▶ _Directions for this task_
Update the records below by replacing every instance of "Instruction" with "Goal" and keeping everything else the same.

-------- Data supplied

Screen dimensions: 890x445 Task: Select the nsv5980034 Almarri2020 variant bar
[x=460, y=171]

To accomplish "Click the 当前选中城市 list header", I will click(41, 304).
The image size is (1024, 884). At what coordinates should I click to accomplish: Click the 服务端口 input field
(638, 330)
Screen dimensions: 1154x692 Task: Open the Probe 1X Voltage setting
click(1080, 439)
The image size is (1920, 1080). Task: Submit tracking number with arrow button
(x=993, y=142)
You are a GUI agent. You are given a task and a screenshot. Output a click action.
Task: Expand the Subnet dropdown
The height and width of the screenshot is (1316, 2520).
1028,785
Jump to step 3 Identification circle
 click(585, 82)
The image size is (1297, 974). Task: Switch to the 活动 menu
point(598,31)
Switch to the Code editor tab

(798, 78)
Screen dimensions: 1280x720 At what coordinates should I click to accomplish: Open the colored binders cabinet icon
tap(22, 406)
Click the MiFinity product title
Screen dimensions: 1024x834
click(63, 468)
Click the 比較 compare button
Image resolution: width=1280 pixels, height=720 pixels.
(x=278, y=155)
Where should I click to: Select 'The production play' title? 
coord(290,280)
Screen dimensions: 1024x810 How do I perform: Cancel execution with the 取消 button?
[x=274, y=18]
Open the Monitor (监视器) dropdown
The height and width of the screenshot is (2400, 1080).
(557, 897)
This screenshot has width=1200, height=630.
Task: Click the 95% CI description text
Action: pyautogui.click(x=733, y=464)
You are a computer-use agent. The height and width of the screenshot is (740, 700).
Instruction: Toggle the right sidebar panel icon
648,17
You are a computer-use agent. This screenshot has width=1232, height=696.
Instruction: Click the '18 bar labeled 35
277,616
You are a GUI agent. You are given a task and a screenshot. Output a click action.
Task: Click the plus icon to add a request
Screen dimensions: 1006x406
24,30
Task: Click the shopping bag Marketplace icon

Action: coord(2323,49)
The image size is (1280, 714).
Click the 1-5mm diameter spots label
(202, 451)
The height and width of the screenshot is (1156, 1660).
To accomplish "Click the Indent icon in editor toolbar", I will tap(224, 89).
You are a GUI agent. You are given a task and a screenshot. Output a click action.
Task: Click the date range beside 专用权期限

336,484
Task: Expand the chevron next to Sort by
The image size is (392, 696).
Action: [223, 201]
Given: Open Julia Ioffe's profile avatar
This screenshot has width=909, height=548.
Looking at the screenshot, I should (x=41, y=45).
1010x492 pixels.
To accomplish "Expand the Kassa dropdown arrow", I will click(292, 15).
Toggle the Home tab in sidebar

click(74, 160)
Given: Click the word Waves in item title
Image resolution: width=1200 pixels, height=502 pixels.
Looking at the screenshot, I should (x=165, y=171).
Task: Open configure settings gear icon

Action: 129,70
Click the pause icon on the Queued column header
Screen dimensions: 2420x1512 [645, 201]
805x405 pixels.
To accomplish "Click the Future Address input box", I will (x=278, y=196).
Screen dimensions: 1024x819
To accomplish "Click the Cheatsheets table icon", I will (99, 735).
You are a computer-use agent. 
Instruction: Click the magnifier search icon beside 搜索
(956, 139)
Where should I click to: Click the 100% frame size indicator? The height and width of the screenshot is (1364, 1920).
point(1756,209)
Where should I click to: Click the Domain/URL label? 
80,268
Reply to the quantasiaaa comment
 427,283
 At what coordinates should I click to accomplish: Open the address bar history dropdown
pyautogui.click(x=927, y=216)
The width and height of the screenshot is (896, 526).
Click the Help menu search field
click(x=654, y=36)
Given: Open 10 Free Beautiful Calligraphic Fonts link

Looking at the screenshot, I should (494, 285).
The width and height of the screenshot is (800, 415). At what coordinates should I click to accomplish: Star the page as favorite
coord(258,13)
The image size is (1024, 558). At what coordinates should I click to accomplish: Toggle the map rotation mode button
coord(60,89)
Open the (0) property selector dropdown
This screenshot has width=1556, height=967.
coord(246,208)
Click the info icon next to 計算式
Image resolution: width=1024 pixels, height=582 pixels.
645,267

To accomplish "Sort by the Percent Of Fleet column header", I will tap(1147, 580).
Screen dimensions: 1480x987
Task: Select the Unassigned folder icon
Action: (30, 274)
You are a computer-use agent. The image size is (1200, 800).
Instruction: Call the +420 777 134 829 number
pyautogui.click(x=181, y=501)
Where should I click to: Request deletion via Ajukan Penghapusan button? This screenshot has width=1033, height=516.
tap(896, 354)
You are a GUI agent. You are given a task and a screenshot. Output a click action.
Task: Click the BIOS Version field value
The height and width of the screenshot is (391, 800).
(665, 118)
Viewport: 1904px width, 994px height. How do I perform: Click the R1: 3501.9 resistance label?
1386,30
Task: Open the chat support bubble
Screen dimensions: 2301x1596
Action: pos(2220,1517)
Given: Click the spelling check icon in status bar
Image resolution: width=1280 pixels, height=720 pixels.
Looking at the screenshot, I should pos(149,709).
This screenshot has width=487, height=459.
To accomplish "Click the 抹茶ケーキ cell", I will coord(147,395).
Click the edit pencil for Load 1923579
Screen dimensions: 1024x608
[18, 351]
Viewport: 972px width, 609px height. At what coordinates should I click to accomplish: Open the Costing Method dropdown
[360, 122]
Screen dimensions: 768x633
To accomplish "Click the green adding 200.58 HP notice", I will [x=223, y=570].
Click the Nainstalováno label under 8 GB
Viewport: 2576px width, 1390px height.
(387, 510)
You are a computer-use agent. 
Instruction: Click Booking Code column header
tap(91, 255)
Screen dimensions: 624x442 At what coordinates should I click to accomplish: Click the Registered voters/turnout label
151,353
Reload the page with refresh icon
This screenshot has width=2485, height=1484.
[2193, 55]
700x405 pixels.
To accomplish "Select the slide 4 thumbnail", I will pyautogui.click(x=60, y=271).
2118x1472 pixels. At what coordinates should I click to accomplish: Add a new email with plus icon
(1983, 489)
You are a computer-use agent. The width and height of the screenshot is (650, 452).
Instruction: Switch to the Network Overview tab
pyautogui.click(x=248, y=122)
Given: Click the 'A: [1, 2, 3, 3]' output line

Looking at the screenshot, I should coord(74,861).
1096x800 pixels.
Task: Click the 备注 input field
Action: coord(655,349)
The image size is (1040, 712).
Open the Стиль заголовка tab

----------------

▶ _Task answer_
Screen dimensions: 890x445 Task: Select the nsv5980034 Almarri2020 variant bar
[x=460, y=171]

To accomplish "Click the 当前选中城市 list header", I will click(41, 304).
The image size is (1024, 884). At what coordinates should I click to accomplish: Click the 服务端口 input field
(638, 330)
Screen dimensions: 1154x692 Task: Open the Probe 1X Voltage setting
click(1080, 439)
The image size is (1920, 1080). Task: Submit tracking number with arrow button
(x=993, y=142)
You are a GUI agent. You are given a task and a screenshot. Output a click action.
Task: Expand the Subnet dropdown
The height and width of the screenshot is (1316, 2520).
1028,785
Jump to step 3 Identification circle
 click(585, 82)
The image size is (1297, 974). Task: Switch to the 活动 menu
point(598,31)
Switch to the Code editor tab

(798, 78)
Screen dimensions: 1280x720 At what coordinates should I click to accomplish: Open the colored binders cabinet icon
tap(22, 406)
Click the MiFinity product title
Screen dimensions: 1024x834
click(63, 468)
Click the 比較 compare button
Image resolution: width=1280 pixels, height=720 pixels.
(x=278, y=155)
Where should I click to: Select 'The production play' title? 
coord(290,280)
Screen dimensions: 1024x810 How do I perform: Cancel execution with the 取消 button?
[x=274, y=18]
Open the Monitor (监视器) dropdown
The height and width of the screenshot is (2400, 1080).
(557, 897)
This screenshot has width=1200, height=630.
Task: Click the 95% CI description text
Action: pyautogui.click(x=733, y=464)
You are a computer-use agent. The height and width of the screenshot is (740, 700).
Goal: Toggle the right sidebar panel icon
648,17
You are a computer-use agent. This screenshot has width=1232, height=696.
Goal: Click the '18 bar labeled 35
277,616
You are a GUI agent. You are given a task and a screenshot. Output a click action.
Task: Click the plus icon to add a request
Screen dimensions: 1006x406
24,30
Task: Click the shopping bag Marketplace icon

Action: coord(2323,49)
The image size is (1280, 714).
Click the 1-5mm diameter spots label
(202, 451)
The height and width of the screenshot is (1156, 1660).
To accomplish "Click the Indent icon in editor toolbar", I will tap(224, 89).
You are a GUI agent. You are given a task and a screenshot. Output a click action.
Task: Click the date range beside 专用权期限

336,484
Task: Expand the chevron next to Sort by
The image size is (392, 696).
Action: [223, 201]
Given: Open Julia Ioffe's profile avatar
This screenshot has width=909, height=548.
Looking at the screenshot, I should (x=41, y=45).
1010x492 pixels.
To accomplish "Expand the Kassa dropdown arrow", I will click(292, 15).
Toggle the Home tab in sidebar

click(74, 160)
Given: Click the word Waves in item title
Image resolution: width=1200 pixels, height=502 pixels.
Looking at the screenshot, I should (x=165, y=171).
Task: Open configure settings gear icon

Action: 129,70
Click the pause icon on the Queued column header
Screen dimensions: 2420x1512 [645, 201]
805x405 pixels.
To accomplish "Click the Future Address input box", I will (x=278, y=196).
Screen dimensions: 1024x819
To accomplish "Click the Cheatsheets table icon", I will (99, 735).
You are a computer-use agent. 
Goal: Click the magnifier search icon beside 搜索
(956, 139)
Where should I click to: Click the 100% frame size indicator? The height and width of the screenshot is (1364, 1920).
point(1756,209)
Where should I click to: Click the Domain/URL label? 
80,268
Reply to the quantasiaaa comment
 427,283
 At what coordinates should I click to accomplish: Open the address bar history dropdown
pyautogui.click(x=927, y=216)
The width and height of the screenshot is (896, 526).
Click the Help menu search field
click(x=654, y=36)
Given: Open 10 Free Beautiful Calligraphic Fonts link

Looking at the screenshot, I should (494, 285).
The width and height of the screenshot is (800, 415). At what coordinates should I click to accomplish: Star the page as favorite
coord(258,13)
The image size is (1024, 558). At what coordinates should I click to accomplish: Toggle the map rotation mode button
coord(60,89)
Open the (0) property selector dropdown
This screenshot has width=1556, height=967.
coord(246,208)
Click the info icon next to 計算式
Image resolution: width=1024 pixels, height=582 pixels.
645,267

To accomplish "Sort by the Percent Of Fleet column header", I will tap(1147, 580).
Screen dimensions: 1480x987
Task: Select the Unassigned folder icon
Action: (30, 274)
You are a computer-use agent. The image size is (1200, 800).
Goal: Call the +420 777 134 829 number
pyautogui.click(x=181, y=501)
Where should I click to: Request deletion via Ajukan Penghapusan button? This screenshot has width=1033, height=516.
tap(896, 354)
You are a GUI agent. You are given a task and a screenshot. Output a click action.
Task: Click the BIOS Version field value
The height and width of the screenshot is (391, 800).
(665, 118)
Viewport: 1904px width, 994px height. How do I perform: Click the R1: 3501.9 resistance label?
1386,30
Task: Open the chat support bubble
Screen dimensions: 2301x1596
Action: pos(2220,1517)
Given: Click the spelling check icon in status bar
Image resolution: width=1280 pixels, height=720 pixels.
Looking at the screenshot, I should pos(149,709).
This screenshot has width=487, height=459.
To accomplish "Click the 抹茶ケーキ cell", I will coord(147,395).
Click the edit pencil for Load 1923579
Screen dimensions: 1024x608
[18, 351]
Viewport: 972px width, 609px height. At what coordinates should I click to accomplish: Open the Costing Method dropdown
[360, 122]
Screen dimensions: 768x633
To accomplish "Click the green adding 200.58 HP notice", I will [x=223, y=570].
Click the Nainstalováno label under 8 GB
Viewport: 2576px width, 1390px height.
(387, 510)
You are a computer-use agent. 
Goal: Click Booking Code column header
tap(91, 255)
Screen dimensions: 624x442 At what coordinates should I click to accomplish: Click the Registered voters/turnout label
151,353
Reload the page with refresh icon
This screenshot has width=2485, height=1484.
[2193, 55]
700x405 pixels.
To accomplish "Select the slide 4 thumbnail", I will pyautogui.click(x=60, y=271).
2118x1472 pixels. At what coordinates should I click to accomplish: Add a new email with plus icon
(1983, 489)
You are a computer-use agent. The width and height of the screenshot is (650, 452).
Goal: Switch to the Network Overview tab
pyautogui.click(x=248, y=122)
Given: Click the 'A: [1, 2, 3, 3]' output line

Looking at the screenshot, I should coord(74,861).
1096x800 pixels.
Task: Click the 备注 input field
Action: coord(655,349)
The image size is (1040, 712).
Open the Стиль заголовка tab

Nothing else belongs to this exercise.